Please edit the rows below by replacing "The width and height of the screenshot is" with "The screenshot size is" wherever it appears, and reproduce all the lines with everything else unchanged.

Element and text position rows:
[Start]

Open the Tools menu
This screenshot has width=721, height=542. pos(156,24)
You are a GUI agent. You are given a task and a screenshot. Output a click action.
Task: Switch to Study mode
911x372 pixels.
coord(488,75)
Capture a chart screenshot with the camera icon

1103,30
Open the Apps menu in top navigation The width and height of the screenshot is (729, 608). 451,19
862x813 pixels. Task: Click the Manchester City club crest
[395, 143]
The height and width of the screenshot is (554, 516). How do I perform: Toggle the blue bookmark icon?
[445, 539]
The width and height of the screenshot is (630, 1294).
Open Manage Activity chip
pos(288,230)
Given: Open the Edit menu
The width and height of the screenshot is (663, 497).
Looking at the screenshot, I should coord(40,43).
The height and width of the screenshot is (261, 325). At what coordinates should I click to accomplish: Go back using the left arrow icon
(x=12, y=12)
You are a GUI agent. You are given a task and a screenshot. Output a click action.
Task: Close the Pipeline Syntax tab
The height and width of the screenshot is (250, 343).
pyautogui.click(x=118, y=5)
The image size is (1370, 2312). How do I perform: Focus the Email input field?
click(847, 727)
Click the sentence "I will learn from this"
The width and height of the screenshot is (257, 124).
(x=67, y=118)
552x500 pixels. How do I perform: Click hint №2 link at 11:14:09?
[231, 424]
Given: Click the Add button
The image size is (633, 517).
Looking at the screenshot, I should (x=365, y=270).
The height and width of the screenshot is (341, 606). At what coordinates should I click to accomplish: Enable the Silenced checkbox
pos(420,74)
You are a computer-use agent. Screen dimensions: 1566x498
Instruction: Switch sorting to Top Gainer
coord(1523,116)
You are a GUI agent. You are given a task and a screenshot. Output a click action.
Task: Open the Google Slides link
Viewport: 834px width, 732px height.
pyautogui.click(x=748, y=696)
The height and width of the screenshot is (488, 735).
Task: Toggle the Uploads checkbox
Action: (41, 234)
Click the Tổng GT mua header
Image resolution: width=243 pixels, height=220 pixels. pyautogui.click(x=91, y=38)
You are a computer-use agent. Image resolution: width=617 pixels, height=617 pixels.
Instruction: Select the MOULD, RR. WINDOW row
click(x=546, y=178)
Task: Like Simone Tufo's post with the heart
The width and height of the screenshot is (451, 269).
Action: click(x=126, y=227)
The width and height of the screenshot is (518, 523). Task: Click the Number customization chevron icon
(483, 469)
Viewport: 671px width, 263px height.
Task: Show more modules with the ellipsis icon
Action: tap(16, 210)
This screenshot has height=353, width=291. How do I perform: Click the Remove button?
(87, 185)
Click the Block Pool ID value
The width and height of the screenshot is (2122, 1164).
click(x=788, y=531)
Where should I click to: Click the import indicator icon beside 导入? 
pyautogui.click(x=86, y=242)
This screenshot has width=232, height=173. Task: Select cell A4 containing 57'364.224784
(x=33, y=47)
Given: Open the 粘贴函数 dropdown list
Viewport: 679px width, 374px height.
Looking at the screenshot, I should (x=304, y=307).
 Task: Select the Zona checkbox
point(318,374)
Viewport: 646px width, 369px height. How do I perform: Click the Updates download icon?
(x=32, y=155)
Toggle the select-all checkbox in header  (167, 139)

[End]

Result for this exercise:
Open the Tools menu
This screenshot has width=721, height=542. pos(156,24)
You are a GUI agent. You are given a task and a screenshot. Output a click action.
Task: Switch to Study mode
911x372 pixels.
coord(488,75)
Capture a chart screenshot with the camera icon

1103,30
Open the Apps menu in top navigation The screenshot size is (729, 608). 451,19
862x813 pixels. Task: Click the Manchester City club crest
[395, 143]
The height and width of the screenshot is (554, 516). How do I perform: Toggle the blue bookmark icon?
[445, 539]
The screenshot size is (630, 1294).
Open Manage Activity chip
pos(288,230)
Given: Open the Edit menu
The screenshot size is (663, 497).
Looking at the screenshot, I should coord(40,43).
The height and width of the screenshot is (261, 325). At what coordinates should I click to accomplish: Go back using the left arrow icon
(x=12, y=12)
You are a GUI agent. You are given a task and a screenshot. Output a click action.
Task: Close the Pipeline Syntax tab
The height and width of the screenshot is (250, 343).
pyautogui.click(x=118, y=5)
The image size is (1370, 2312). How do I perform: Focus the Email input field?
click(847, 727)
Click the sentence "I will learn from this"
The screenshot size is (257, 124).
(x=67, y=118)
552x500 pixels. How do I perform: Click hint №2 link at 11:14:09?
[231, 424]
Given: Click the Add button
The image size is (633, 517).
Looking at the screenshot, I should (x=365, y=270).
The height and width of the screenshot is (341, 606). At what coordinates should I click to accomplish: Enable the Silenced checkbox
pos(420,74)
You are a computer-use agent. Screen dimensions: 1566x498
Instruction: Switch sorting to Top Gainer
coord(1523,116)
You are a GUI agent. You are given a task and a screenshot. Output a click action.
Task: Open the Google Slides link
Viewport: 834px width, 732px height.
pyautogui.click(x=748, y=696)
The height and width of the screenshot is (488, 735).
Task: Toggle the Uploads checkbox
Action: (41, 234)
Click the Tổng GT mua header
Image resolution: width=243 pixels, height=220 pixels. pyautogui.click(x=91, y=38)
You are a computer-use agent. Image resolution: width=617 pixels, height=617 pixels.
Instruction: Select the MOULD, RR. WINDOW row
click(x=546, y=178)
Task: Like Simone Tufo's post with the heart
The screenshot size is (451, 269).
Action: click(x=126, y=227)
The screenshot size is (518, 523). Task: Click the Number customization chevron icon
(483, 469)
Viewport: 671px width, 263px height.
Task: Show more modules with the ellipsis icon
Action: tap(16, 210)
This screenshot has height=353, width=291. How do I perform: Click the Remove button?
(87, 185)
Click the Block Pool ID value
The screenshot size is (2122, 1164).
click(x=788, y=531)
Where should I click to: Click the import indicator icon beside 导入? 
pyautogui.click(x=86, y=242)
This screenshot has width=232, height=173. Task: Select cell A4 containing 57'364.224784
(x=33, y=47)
Given: Open the 粘贴函数 dropdown list
Viewport: 679px width, 374px height.
Looking at the screenshot, I should (x=304, y=307).
 Task: Select the Zona checkbox
point(318,374)
Viewport: 646px width, 369px height. How do I perform: Click the Updates download icon?
(x=32, y=155)
Toggle the select-all checkbox in header  (167, 139)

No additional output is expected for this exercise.